– Конечно, птичка, – живо обернулся к ней Ганц. – Что тебя интересует?
– Не называй меня птичкой. Это правда, что господин Берри никогда не был в розыске?
– И снова, увы, – Берри развел руками. – Не достоин оказался.
Ганц ухмыльнулся:
– То есть был достаточно профессионален, чтобы не оставлять следов.
– А ты, значит, был недостаточно профессионален? – съязвила Арра. – Малыш?
– Ой, как мне нравится, когда ты меня так называешь, птичка! – расплылся в счастливой улыбке Ганц.
– Тьфу! И не называй меня птичкой!
– Нет, а мне тоже интересно, – спросил Пироман. – Говорят ведь, что Ганц самым лучшим был. Почему же тогда он следы оставлял?
– Кто оставлял следы, я? – очень натурально оскорбился Ганц. – Никогда!
– Это точно, никогда, – авторитетно подтвердил Берри. – В нашей профессии те, кто следы оставляют, долго не работают.
– Но почему же тогда его искали, – Пироман спросил это почему-то у Арры.
– А вас нет? – дополнила девушка.
– Очень просто, молодые люди. Меня не искали потому, что я никогда не работал в столь высоких сферах. Ганц же… признаюсь честно, малыш – это моя гордость. Не каждому удается воспитать ученика, который настолько превзойдет своего учителя!

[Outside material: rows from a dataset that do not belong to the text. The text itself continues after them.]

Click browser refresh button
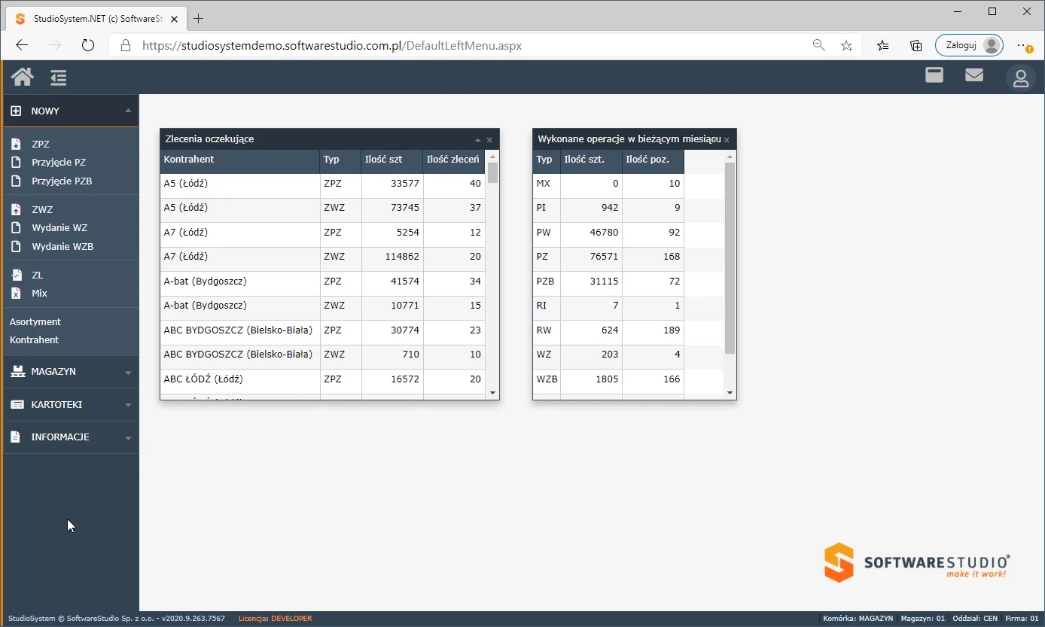 tap(88, 45)
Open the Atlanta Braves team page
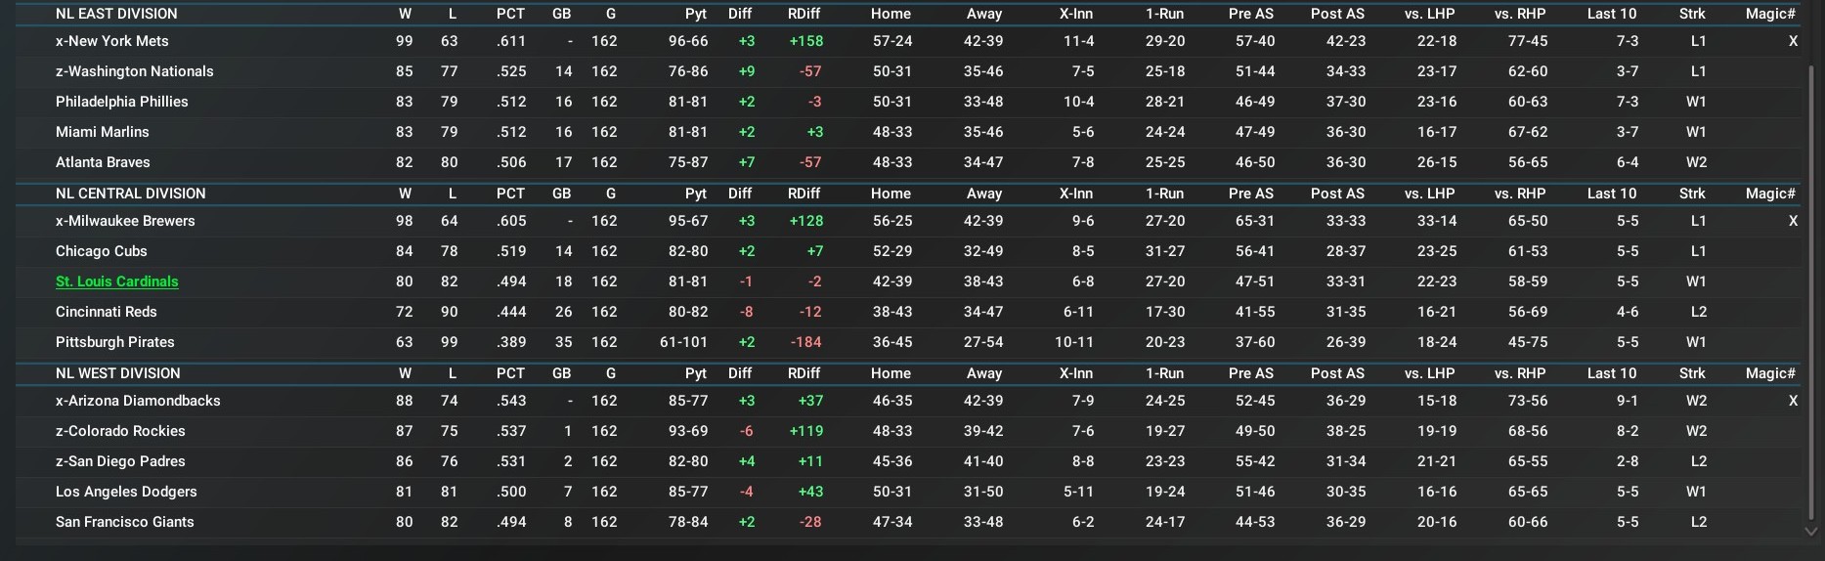Viewport: 1825px width, 561px height. point(103,162)
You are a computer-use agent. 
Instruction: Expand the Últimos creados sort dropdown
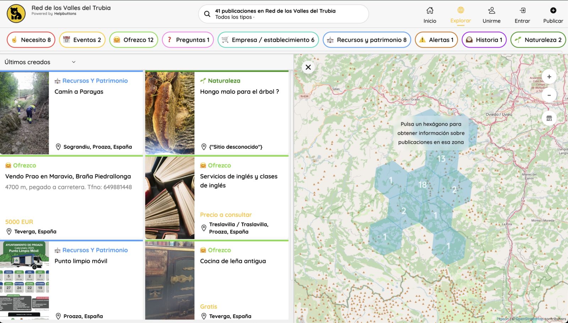(x=40, y=62)
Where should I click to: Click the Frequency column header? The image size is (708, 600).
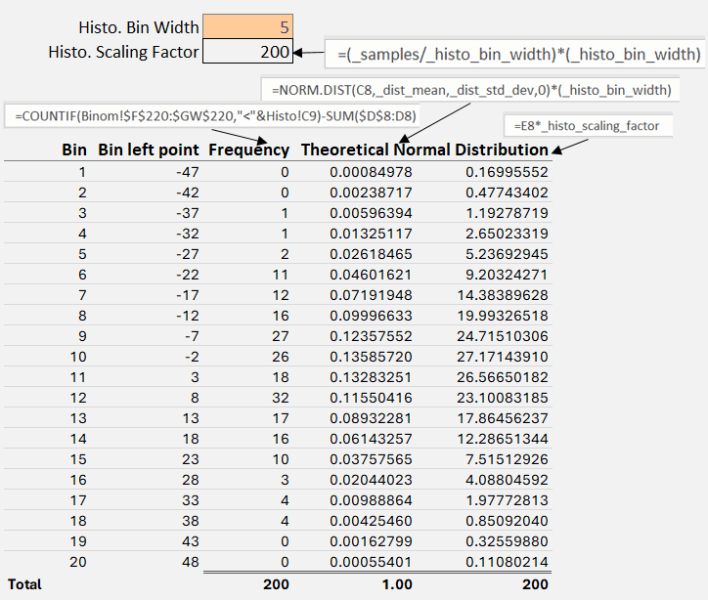[248, 150]
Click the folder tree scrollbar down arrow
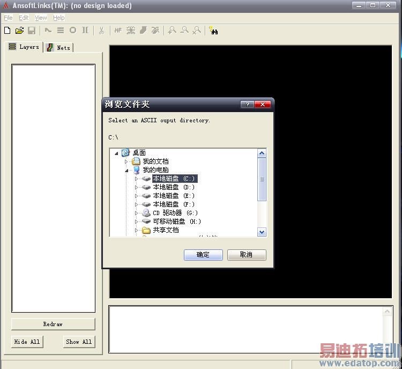402x369 pixels. [262, 232]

Когда Берри, поблагодарив нянюшку Матильду за прекрасный ужин, собрался уходить, Джузеппе стал уговаривать его остаться:
– Что же у нас, места мало, что ли? Поставим у Ганца в чу… то есть, в комнате топчан, прекрасно переночуете. А утром нянюшка Матильда вас завтраком угостит!
– Я бы с удовольствием, но должен провести эту ночь в гостинице "Свирепая киска". Ее, видите ли, содержит родной братец моей дражайшей супруги: человек абсолютно беспринципный и чуждый благородной идее мужской солидарности. Так что, если я не буду ночевать под его бдительным надзором, моей Пышечке немедленно полетит сообщение. И вызовет у нее самые черные подозрения.
– Если так, то конечно, – вынужден был согласиться магистр. – Зачем женщину расстраивать.
– Я тебя провожу, – поднялся Ганц.
Когда они вышли на улицу, веселье и улыбки, как по волшебству исчезли с их лиц. Некоторое время шли молча, потом Ганц спросил:
– Так зачем ты, все-таки приехал, Берри?
– Слухи разные дошли. Что ты в столице, чуть ли не в Университете…
– Я в Университете.
– Ты уверен, что не слишком рискуешь, малыш? Времени прошло много, но на Лагосинтере достаточно людей с хорошей памятью.
Беззаботная улыбка снова озарила лицо Ганца.
– Пока господин Лэрри ко мне благоволит, я могу ничего не опасаться.
– Пока, – многозначительно подчеркнул Берри. – Такие высокопоставленные люди время от времени меняют свои… взгляды. И любимчиков.
– Лэрри выхлопотал мне освобождение от ответственности за прошлое. Учитывая мои заслуги перед Лагосинтером, а так же примерное поведение последние три года и чистосердечное раскаяние.
– Примерное поведение, – Берри окинул Ганца продолжительным, изучающим взглядом. – Ну-ну. Что ж, малыш, ты уже большой и умный. То, что кроме господина Лэрри, здесь найдутся еще желающие, посмотреть, какого цвета твоя кровь, напоминать не надо?
– Ох, не надо, – сразу погрустнел Ганц.
– Что? Заметил что-то подозрительное?
– Не заметил. Скорее интуиция. Знаешь, накатывает время от времени ощущение, что кто-то ко мне присматривается. И очень внимательно присматривается.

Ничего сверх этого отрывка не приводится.